╭─ DATA SHOWN
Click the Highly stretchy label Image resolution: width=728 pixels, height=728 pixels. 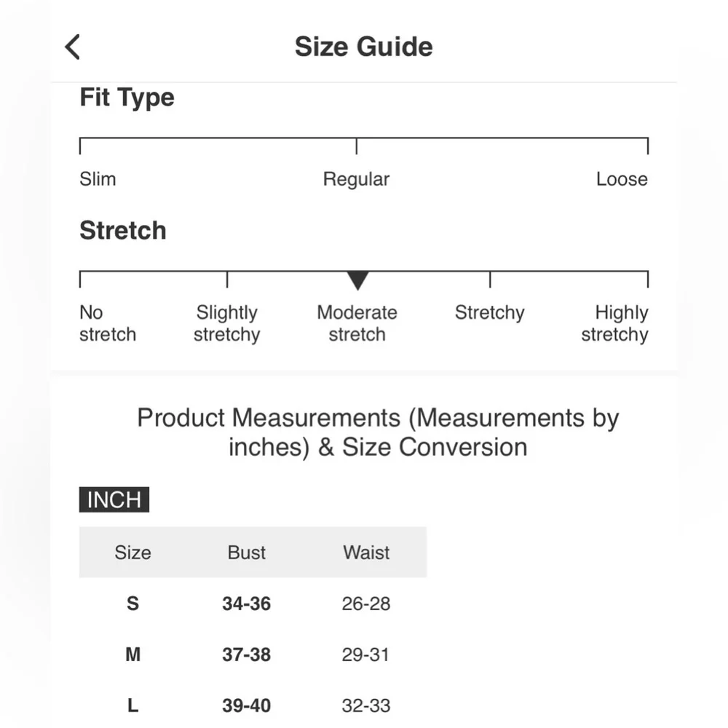pyautogui.click(x=615, y=323)
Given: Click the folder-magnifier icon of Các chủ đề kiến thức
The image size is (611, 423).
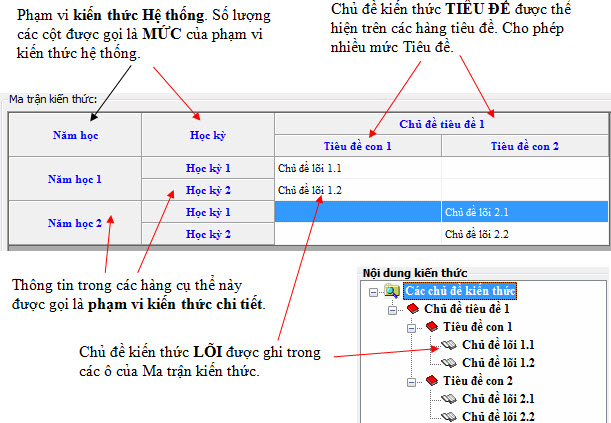Looking at the screenshot, I should [x=392, y=291].

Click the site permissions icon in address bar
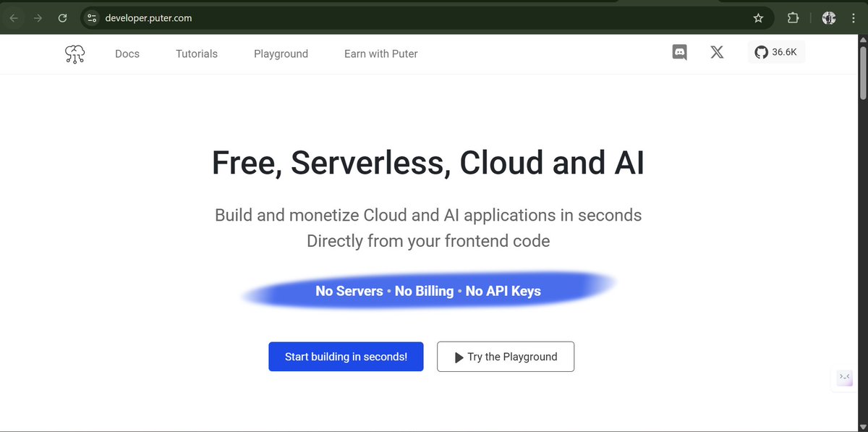pos(91,17)
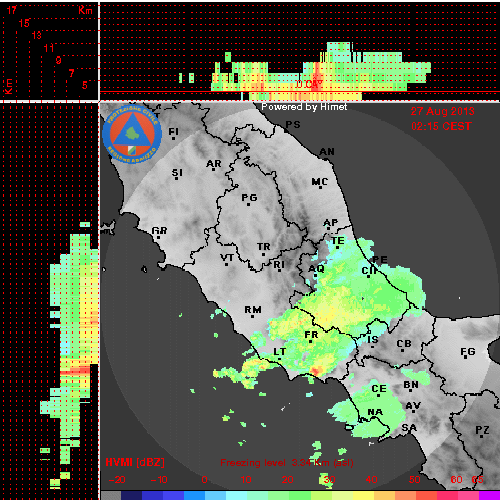Click the 17 Km altitude label
Screen dimensions: 500x500
coord(12,10)
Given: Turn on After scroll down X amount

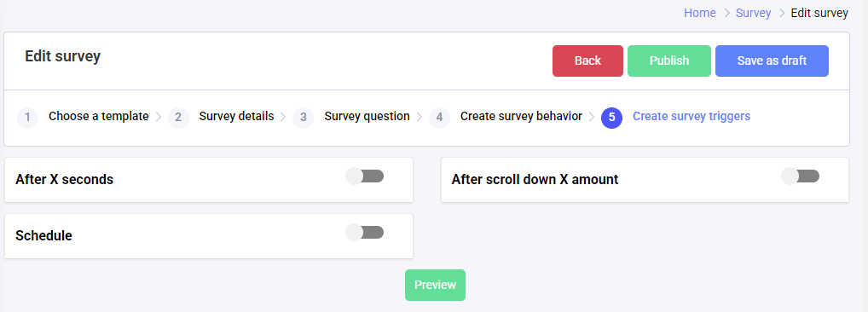Looking at the screenshot, I should tap(801, 176).
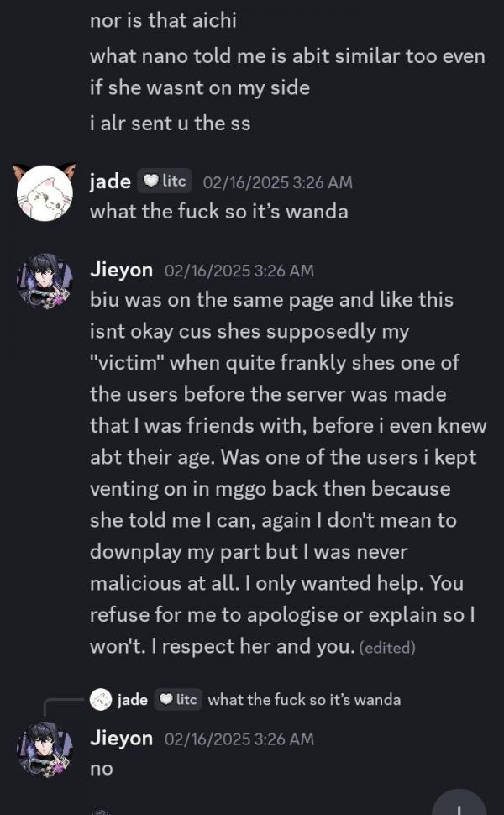Tap jade's small avatar in the reply preview
504x815 pixels.
click(x=101, y=700)
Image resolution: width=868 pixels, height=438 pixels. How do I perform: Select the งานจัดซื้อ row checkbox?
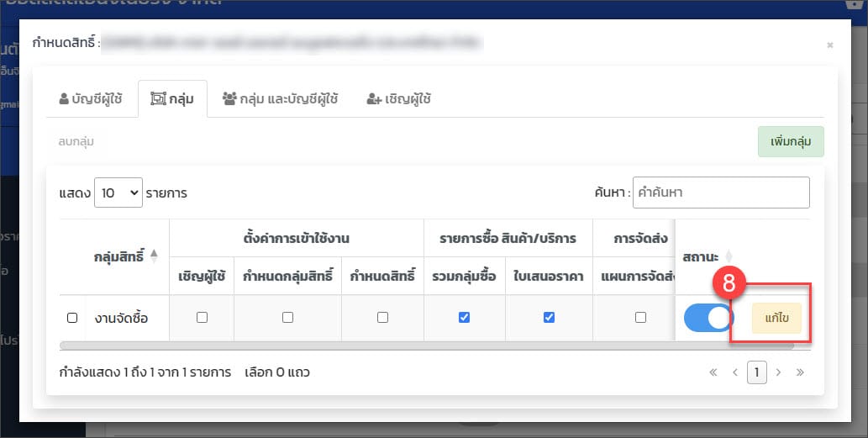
╰─
**EXERCISE PROMPT:**
Reproduce exactly, and only, the lines from the one holding "Click the site" through the final line of the entries. Do not include the pictures.

**COMPLETED EXERCISE:**
Click the site permissions icon in address bar
pos(91,17)
Click the 17 Km altitude label
Screen dimensions: 500x500
coord(12,10)
Given: Turn on After scroll down X amount

Looking at the screenshot, I should tap(801, 176).
Tap jade's small avatar in the reply preview
504x815 pixels.
click(x=101, y=700)
Image resolution: width=868 pixels, height=438 pixels. How do I perform: Select the งานจัดซื้อ row checkbox?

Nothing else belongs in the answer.